In the 60s Atkins signed and produced Charley Pride, the first African American country star, Jerry Reed, Waylon Jennings, Willie Nelson, Jessi Colter and Charlie Rich. He also signed Dolly Parton although he never produced any of her hits. In 1967 Atkins won his first Best Instrumental Album Grammy for Chet Atkins Picks the Best (1966 RCA.) In 1968 Atkins became a VP at RCA and cut back on producing, although he did sign Ronnie Milsap, Guy Clark, Tom T. Hall, Gary Stewart, and soon to be superstar Steve Wariner.
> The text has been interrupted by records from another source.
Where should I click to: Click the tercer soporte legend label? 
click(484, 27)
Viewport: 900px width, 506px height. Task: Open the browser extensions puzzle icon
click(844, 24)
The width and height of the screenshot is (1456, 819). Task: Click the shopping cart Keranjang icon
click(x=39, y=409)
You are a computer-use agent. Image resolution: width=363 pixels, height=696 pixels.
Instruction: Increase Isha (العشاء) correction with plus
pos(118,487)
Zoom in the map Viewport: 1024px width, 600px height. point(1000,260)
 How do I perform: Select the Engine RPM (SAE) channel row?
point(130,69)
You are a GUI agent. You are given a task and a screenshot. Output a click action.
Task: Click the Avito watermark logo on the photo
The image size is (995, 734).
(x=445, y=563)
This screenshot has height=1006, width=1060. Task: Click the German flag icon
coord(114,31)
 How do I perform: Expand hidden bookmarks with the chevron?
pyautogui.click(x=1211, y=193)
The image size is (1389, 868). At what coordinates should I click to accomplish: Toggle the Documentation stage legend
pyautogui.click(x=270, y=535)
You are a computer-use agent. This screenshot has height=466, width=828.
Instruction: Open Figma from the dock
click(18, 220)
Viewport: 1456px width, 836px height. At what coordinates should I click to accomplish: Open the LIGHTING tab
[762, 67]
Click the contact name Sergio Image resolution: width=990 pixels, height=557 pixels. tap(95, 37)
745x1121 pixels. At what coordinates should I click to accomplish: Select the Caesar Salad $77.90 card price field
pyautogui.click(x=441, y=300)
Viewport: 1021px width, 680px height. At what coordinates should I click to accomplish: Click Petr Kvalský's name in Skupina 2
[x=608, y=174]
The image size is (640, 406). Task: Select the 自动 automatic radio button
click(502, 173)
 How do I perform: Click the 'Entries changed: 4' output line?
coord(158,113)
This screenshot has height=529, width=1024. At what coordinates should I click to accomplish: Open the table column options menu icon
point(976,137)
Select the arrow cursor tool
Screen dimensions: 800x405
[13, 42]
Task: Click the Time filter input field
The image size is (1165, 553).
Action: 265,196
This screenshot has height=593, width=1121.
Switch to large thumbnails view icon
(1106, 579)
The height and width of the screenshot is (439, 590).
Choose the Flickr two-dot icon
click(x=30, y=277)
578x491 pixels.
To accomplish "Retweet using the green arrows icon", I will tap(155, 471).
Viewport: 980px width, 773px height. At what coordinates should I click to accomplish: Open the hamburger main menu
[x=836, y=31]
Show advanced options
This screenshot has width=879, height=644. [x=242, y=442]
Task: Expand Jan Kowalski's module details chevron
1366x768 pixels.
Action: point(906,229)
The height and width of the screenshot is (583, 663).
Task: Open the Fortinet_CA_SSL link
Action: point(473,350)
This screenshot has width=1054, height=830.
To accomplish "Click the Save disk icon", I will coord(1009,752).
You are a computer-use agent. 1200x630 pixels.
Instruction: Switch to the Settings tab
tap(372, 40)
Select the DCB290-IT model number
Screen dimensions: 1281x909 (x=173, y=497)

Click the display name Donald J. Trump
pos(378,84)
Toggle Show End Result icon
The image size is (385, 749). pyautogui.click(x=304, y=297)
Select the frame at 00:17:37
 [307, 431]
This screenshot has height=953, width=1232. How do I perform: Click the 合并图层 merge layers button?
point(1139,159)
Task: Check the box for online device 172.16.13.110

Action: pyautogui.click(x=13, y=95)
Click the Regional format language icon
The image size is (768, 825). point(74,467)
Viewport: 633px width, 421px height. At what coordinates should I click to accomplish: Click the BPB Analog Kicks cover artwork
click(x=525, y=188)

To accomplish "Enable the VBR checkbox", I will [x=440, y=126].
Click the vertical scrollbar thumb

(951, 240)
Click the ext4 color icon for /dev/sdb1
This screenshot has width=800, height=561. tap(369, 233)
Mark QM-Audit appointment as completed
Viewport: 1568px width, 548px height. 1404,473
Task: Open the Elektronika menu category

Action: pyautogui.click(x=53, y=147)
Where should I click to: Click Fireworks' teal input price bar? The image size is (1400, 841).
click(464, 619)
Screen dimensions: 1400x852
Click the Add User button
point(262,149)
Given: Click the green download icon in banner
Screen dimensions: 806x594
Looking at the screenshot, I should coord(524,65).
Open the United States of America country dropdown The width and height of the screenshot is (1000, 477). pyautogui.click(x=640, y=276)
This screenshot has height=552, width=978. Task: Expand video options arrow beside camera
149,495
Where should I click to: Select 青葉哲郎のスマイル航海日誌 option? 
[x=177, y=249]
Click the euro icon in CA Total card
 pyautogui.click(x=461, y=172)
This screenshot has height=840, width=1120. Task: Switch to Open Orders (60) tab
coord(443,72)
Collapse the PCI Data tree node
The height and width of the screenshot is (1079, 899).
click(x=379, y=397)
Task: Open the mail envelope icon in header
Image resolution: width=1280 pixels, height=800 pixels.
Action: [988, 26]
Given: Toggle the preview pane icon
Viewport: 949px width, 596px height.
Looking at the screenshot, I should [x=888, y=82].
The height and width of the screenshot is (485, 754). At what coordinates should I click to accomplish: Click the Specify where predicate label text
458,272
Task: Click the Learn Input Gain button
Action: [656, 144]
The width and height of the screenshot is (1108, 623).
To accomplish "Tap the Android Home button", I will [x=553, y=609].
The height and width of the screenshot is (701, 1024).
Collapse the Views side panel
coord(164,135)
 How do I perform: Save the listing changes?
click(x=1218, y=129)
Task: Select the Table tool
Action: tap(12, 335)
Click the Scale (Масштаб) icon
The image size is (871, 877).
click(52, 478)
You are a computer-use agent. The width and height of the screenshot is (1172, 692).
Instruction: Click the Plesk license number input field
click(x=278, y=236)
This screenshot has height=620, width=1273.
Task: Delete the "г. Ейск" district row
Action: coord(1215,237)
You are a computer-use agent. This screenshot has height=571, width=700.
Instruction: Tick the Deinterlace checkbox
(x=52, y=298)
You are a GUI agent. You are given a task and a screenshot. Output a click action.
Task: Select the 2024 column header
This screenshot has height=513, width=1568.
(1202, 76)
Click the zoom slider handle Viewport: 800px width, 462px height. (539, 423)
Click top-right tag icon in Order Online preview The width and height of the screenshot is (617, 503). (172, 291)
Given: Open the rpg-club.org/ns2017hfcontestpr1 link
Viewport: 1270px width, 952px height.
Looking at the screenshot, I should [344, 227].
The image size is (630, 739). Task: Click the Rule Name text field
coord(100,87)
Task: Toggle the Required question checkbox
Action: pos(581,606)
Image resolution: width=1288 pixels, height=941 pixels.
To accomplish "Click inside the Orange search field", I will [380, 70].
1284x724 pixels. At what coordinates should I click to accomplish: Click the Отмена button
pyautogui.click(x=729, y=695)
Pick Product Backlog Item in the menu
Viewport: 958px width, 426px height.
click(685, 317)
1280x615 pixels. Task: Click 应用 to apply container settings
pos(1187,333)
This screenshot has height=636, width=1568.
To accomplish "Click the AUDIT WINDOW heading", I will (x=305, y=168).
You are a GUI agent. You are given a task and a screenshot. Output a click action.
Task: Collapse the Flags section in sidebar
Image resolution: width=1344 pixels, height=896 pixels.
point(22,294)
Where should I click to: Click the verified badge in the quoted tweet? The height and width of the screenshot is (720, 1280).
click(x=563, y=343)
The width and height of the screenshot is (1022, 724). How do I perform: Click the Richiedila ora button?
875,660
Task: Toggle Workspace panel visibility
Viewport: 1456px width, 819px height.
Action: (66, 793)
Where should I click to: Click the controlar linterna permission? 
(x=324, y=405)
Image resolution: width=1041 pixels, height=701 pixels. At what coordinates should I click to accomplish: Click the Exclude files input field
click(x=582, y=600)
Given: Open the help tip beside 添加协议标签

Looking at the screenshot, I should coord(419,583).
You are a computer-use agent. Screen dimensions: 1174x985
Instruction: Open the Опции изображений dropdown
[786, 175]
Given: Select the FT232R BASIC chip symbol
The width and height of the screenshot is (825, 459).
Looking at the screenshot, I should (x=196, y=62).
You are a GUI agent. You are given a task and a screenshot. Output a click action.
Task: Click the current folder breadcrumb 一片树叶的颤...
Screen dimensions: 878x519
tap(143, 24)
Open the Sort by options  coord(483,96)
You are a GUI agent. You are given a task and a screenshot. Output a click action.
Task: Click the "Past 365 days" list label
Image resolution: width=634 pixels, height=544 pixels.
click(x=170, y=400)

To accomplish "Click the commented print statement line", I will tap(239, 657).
He also continued recording and made It’s a Guitar World (1967 RCA) which featured Harihar Rio on sitar, Solo Flights (1968 RCA) which features Atkins on his own invention, the Octabass Guitar (an electric guitar with added bass strings), and Chet Picks on The Pops (1969 RCA) cut with Arthur Feidler’s Boston Pops Orchestra.

 

He began collecting regular Best Instrumental Album and Best Instrumental Performance Grammys for Me & Jerry (1969 RCA) with Jerry Reed, The Atkins-Travis Traveling Show (1973 RCA), with Merle Travis his first guitar hero, Chester and Lester (1977 RCA), a collaboration with Les Paul and After All These Years (1981 RCA.) In 1973, Atkins became the youngest person ever inducted into the Country Music Hall of Fame; he was learned he had cancer and started cutting back on studio work to concentrate on his own records.

 

Although he continued to work for RCA in Nashville as a producer and music exec, Atkins signed with Columbia as an artist in 1982 and started making the kind of country jazz albums he’d always wanted to make including Work It Out With Chet (1983 Columbia), Stay Tuned (1985 Columbia) with the Grammy winning track “Cosmic Square Dance,” Street Dreams (1986 Columbia), Columbia (1987 Columbia), Chet Atkins C.G.P. (1988 Columbia) Neck & Neck (1990 Columbia) with Mark Knopfler, which won two Grammys – Best Vocal Collaboration for “Poor Boy Blues” and Best Country Instrumental Performance for “So Soft, Your Goodbye,” Sneakin’ Around (1992 Columbia) another duet with Jerry Reed and a Grammy winner, Read My Licks (1994) which took home the Best Country Instrumental Performance for “Young Thing” and Almost Alone (1997 Columbia), another Best Country Instrumental Performance winner for the song “Jam Man.”

 

In 1987 Chet Atkins made the best selling guitar instruction tape of all time, Get Started on the Guitar. And followed it up with the advanced course The Guitar Of Chet Atkins in 1996. In the 1990s, as Atkins cancer slowly progressed, he cut back on recording, but still played concerts, often with symphony orchestras. In 1997 he had a tumor removed from his brain, which put and end to his playing. He died on June 30, 2001, leaving behind a lifetime of music and a Nashville that’s a pop as well as a country music monolith.